TASK OBJECTIVE:
Can you set down, unchanged, everything in the data below from the line containing "Click the dadada" down to the line containing "click(x=24, y=16)", including both of those lines?

################

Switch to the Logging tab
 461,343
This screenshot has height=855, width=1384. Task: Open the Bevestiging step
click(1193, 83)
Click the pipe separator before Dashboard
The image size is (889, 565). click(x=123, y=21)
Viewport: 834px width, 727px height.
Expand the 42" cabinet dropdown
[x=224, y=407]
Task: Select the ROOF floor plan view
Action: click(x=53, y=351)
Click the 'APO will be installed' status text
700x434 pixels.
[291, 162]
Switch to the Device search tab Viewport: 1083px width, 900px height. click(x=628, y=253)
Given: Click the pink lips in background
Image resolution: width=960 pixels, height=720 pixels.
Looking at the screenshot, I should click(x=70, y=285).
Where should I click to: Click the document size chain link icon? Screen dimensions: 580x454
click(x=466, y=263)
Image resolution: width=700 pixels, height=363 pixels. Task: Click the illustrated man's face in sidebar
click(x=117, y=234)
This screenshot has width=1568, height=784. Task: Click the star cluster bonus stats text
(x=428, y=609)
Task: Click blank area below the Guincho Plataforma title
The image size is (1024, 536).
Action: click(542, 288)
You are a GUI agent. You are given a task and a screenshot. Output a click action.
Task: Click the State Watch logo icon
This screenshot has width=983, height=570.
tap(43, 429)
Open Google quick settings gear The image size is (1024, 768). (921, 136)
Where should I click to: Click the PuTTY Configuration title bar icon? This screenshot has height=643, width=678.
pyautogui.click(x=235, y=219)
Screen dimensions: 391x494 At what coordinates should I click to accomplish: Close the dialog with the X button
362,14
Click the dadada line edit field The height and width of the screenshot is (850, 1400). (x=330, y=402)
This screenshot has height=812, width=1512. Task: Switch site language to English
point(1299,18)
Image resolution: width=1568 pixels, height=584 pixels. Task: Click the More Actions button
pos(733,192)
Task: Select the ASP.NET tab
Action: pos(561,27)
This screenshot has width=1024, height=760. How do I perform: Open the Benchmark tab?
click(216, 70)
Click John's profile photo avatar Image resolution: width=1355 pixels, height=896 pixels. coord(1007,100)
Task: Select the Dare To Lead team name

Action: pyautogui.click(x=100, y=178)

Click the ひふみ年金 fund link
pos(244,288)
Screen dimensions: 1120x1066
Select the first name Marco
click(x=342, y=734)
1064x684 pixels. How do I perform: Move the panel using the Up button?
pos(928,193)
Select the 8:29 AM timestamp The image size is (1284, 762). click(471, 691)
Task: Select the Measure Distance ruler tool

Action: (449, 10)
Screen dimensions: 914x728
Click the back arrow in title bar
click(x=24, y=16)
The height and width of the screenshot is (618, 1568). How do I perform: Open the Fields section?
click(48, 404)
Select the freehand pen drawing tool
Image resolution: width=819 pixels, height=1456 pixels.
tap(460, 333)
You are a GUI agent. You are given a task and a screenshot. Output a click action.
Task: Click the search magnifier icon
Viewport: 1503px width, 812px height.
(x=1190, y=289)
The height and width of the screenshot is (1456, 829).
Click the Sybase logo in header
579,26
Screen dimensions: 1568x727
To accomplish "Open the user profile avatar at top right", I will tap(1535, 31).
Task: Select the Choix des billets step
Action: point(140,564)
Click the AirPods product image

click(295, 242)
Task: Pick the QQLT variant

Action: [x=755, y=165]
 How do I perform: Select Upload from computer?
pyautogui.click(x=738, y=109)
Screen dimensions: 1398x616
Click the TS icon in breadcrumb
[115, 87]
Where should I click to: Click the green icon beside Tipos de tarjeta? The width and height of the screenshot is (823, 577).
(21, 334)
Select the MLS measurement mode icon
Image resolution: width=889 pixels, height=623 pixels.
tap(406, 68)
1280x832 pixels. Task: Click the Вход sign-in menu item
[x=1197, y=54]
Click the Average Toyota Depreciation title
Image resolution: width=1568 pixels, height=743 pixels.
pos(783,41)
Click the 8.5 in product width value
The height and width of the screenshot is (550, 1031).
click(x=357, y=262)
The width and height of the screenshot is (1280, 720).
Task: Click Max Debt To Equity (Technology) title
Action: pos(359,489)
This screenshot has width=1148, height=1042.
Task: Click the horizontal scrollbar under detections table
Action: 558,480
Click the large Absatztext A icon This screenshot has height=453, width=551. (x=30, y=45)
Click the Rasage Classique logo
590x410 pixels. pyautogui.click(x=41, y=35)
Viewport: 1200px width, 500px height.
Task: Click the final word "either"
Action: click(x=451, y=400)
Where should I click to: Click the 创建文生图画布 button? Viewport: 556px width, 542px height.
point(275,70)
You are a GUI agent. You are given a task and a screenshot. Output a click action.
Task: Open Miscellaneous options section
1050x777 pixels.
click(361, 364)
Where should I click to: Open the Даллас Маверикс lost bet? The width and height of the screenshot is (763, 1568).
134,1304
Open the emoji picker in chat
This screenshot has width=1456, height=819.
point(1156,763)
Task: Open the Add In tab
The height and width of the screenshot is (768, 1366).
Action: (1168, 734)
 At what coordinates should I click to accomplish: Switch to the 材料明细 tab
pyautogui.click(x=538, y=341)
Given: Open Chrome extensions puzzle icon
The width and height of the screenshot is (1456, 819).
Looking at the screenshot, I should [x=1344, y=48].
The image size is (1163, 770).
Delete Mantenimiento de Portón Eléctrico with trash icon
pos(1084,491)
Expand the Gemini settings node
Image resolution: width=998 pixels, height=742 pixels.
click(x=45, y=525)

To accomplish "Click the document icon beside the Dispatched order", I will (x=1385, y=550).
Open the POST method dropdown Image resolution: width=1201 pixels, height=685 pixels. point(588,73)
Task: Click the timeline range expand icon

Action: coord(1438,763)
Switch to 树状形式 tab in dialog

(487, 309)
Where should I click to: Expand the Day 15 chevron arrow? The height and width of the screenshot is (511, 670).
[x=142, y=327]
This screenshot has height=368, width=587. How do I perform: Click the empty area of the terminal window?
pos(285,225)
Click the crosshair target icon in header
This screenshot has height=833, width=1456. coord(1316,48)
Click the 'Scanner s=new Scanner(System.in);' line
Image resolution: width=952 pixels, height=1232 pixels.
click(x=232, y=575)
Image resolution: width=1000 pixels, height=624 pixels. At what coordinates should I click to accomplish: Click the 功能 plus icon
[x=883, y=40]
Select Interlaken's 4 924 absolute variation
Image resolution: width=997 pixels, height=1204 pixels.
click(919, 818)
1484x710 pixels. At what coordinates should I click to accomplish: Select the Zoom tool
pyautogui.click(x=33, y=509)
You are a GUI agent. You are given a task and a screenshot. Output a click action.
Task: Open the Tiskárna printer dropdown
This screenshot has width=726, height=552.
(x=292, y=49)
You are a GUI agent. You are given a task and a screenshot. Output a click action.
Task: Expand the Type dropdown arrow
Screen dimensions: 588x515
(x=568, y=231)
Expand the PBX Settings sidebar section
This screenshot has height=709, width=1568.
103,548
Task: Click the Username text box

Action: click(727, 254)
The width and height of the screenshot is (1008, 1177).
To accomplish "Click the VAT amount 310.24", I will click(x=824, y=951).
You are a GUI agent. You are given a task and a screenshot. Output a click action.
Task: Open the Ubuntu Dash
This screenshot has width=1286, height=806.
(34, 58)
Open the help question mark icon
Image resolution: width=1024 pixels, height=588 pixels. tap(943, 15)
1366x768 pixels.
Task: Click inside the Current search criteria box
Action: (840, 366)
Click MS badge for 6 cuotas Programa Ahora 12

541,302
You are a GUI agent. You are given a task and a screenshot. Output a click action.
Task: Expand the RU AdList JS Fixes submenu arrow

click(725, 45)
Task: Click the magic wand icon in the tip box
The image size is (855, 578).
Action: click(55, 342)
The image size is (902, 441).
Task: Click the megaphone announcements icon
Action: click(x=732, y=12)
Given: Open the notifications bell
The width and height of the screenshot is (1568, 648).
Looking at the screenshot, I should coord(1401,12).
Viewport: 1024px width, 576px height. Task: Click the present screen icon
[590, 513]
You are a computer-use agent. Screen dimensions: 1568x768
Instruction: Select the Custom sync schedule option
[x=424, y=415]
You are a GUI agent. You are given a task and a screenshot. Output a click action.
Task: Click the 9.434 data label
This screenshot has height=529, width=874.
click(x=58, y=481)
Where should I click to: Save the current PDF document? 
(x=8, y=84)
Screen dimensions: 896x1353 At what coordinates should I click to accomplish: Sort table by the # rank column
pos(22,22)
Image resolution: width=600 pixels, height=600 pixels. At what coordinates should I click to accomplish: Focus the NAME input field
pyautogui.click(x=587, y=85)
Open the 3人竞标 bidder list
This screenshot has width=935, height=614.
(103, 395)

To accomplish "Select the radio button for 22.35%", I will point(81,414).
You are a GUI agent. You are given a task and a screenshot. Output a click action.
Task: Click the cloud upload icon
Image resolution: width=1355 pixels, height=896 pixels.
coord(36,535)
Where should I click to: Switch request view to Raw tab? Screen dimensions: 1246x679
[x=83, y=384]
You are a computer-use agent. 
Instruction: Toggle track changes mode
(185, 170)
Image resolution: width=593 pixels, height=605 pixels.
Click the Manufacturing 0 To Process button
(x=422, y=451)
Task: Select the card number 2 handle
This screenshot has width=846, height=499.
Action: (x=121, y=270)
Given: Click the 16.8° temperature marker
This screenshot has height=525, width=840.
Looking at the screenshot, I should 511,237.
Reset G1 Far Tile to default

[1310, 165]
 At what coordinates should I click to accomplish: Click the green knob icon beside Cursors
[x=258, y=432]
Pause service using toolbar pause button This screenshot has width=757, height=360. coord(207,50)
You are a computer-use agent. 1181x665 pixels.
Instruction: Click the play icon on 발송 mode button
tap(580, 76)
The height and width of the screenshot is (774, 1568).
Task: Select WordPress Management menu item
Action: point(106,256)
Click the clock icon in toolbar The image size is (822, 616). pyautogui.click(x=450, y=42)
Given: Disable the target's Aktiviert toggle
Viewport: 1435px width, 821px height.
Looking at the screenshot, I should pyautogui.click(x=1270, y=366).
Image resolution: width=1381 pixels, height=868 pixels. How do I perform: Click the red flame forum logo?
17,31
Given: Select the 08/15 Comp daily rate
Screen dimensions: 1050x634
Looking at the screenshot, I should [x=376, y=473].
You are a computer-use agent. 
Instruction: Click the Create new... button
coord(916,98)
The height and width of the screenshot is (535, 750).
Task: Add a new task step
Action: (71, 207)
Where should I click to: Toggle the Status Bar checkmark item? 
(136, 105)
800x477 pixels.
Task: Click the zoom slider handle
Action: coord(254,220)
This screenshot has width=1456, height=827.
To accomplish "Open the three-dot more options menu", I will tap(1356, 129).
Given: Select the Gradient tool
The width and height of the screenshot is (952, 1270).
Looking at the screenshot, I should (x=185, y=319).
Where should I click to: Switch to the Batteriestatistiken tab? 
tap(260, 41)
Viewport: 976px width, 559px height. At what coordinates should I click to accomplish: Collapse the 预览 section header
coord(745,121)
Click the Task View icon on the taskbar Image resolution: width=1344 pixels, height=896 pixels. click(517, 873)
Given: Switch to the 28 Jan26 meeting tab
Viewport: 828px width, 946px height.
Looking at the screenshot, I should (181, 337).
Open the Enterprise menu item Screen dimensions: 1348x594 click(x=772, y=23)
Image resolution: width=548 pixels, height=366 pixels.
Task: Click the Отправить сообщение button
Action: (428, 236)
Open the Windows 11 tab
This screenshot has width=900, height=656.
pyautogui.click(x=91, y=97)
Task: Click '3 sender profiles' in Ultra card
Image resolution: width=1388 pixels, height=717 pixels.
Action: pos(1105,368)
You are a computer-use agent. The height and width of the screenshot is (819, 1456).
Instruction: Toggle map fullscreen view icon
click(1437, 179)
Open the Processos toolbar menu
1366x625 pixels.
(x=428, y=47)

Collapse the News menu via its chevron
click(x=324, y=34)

################

FINISHED EXERCISE:
Click the dadada line edit field The height and width of the screenshot is (850, 1400). (x=330, y=402)
This screenshot has height=812, width=1512. Task: Switch site language to English
point(1299,18)
Image resolution: width=1568 pixels, height=584 pixels. Task: Click the More Actions button
pos(733,192)
Task: Select the ASP.NET tab
Action: pos(561,27)
This screenshot has width=1024, height=760. How do I perform: Open the Benchmark tab?
click(216, 70)
Click John's profile photo avatar Image resolution: width=1355 pixels, height=896 pixels. coord(1007,100)
Task: Select the Dare To Lead team name

Action: pyautogui.click(x=100, y=178)

Click the ひふみ年金 fund link
pos(244,288)
Screen dimensions: 1120x1066
Select the first name Marco
click(x=342, y=734)
1064x684 pixels. How do I perform: Move the panel using the Up button?
pos(928,193)
Select the 8:29 AM timestamp The image size is (1284, 762). click(471, 691)
Task: Select the Measure Distance ruler tool

Action: (449, 10)
Screen dimensions: 914x728
Click the back arrow in title bar
click(x=24, y=16)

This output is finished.